1) See the potential. Some buyers walk into a home and can imagine what it could be, while others can’t see past the pink bathroom tiles and olive green carpet. If you are visionary, still keep in mind the features that make a home worth the trouble. The “bones” of the house need to work for you as well as these important elements:
Desirable location
Size of the lot/yard
Amount of square footage
Layout of rooms/functional layout
Number of bedrooms and bathrooms
2) Count the cost. First, make a list of everything that needs to be addressed. Determine what work you can do yourself. Things like painting, installing new light fixtures, ripping out old flooring, or even refinishing wood floors may be in your skill set. Then, what jobs do you need to hire a professional for? Things like electrical and plumbing, roofing, and heating/air conditioning will need to be handled by a professional. If work permits are required, find a reputable contractor to work with. Get quotes on all the work. Add costs to your list and build in a 20% buffer. Also keep in mind where you will live during the renovation and if you will need to pay for secondary housing.

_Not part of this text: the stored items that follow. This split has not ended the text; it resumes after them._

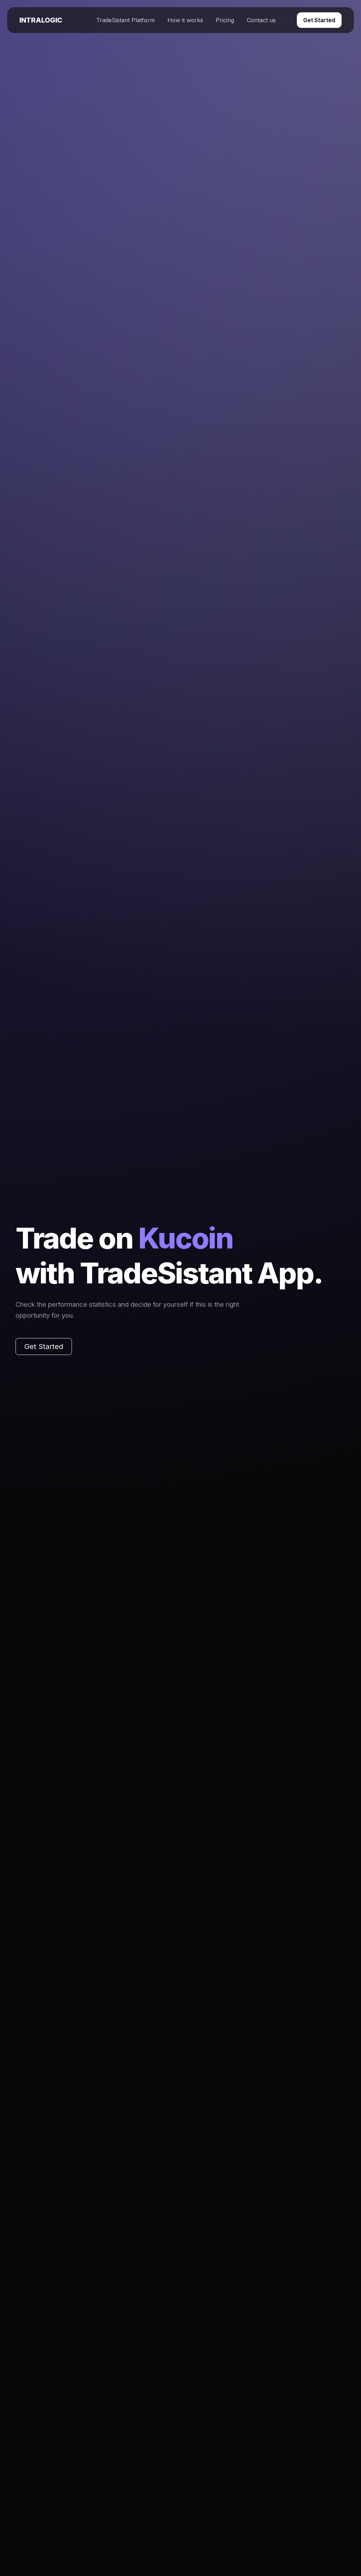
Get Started (319, 20)
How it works (185, 20)
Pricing (225, 20)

3) Don’t over improve. Things like taking down or moving walls, putting on additions, or other structural work are high cost items. A five-car garage or spa bathroom may be desirable to you but not to other buyers. Keep in mind the value of other homes in the neighborhood. Don’t try to make a Cadillac out of a minivan. Depending on how many years you plan to live in the home, you may not get your money out of it if you add too many bells and whistles. Over improvements don’t always pay out in the end.
4) Fund your projects. Paying for a fixer upper can be challenging on many levels. First, if the property is in poor condition, and the seller will not make any repairs, you may not find a lender willing to finance the purchase. Secondly, once you own the home, now you have to complete all the renovations. Will you have the cash, be able take out a home equity loan/line of credit, or get a personal loan? There are some home loans, such as FHA 203(k), that cover both the purchase price and costs of renovations in the loan. However, work must be completed by a licensed professional and there are deadlines for completion. Before tackling a fixer upper, check into your financing options.
5) Plan to stay. Once you pour all this money into your home, plan to stay long term. Unless you found a home for an absolute steal, most likely you will need at least 5-10 years to recoup your investment, depending on the cost of your improvements. Simple things like fresh paint and flooring are quickly recouped. The return on total kitchen and bathroom remodels, however, can take longer. As property values increase over time, and you build equity, you will gain a return on your investment.
There are many variables when it comes to buying a fixer upper. Talk to your real estate professional to discuss this option and see if it could be right for you.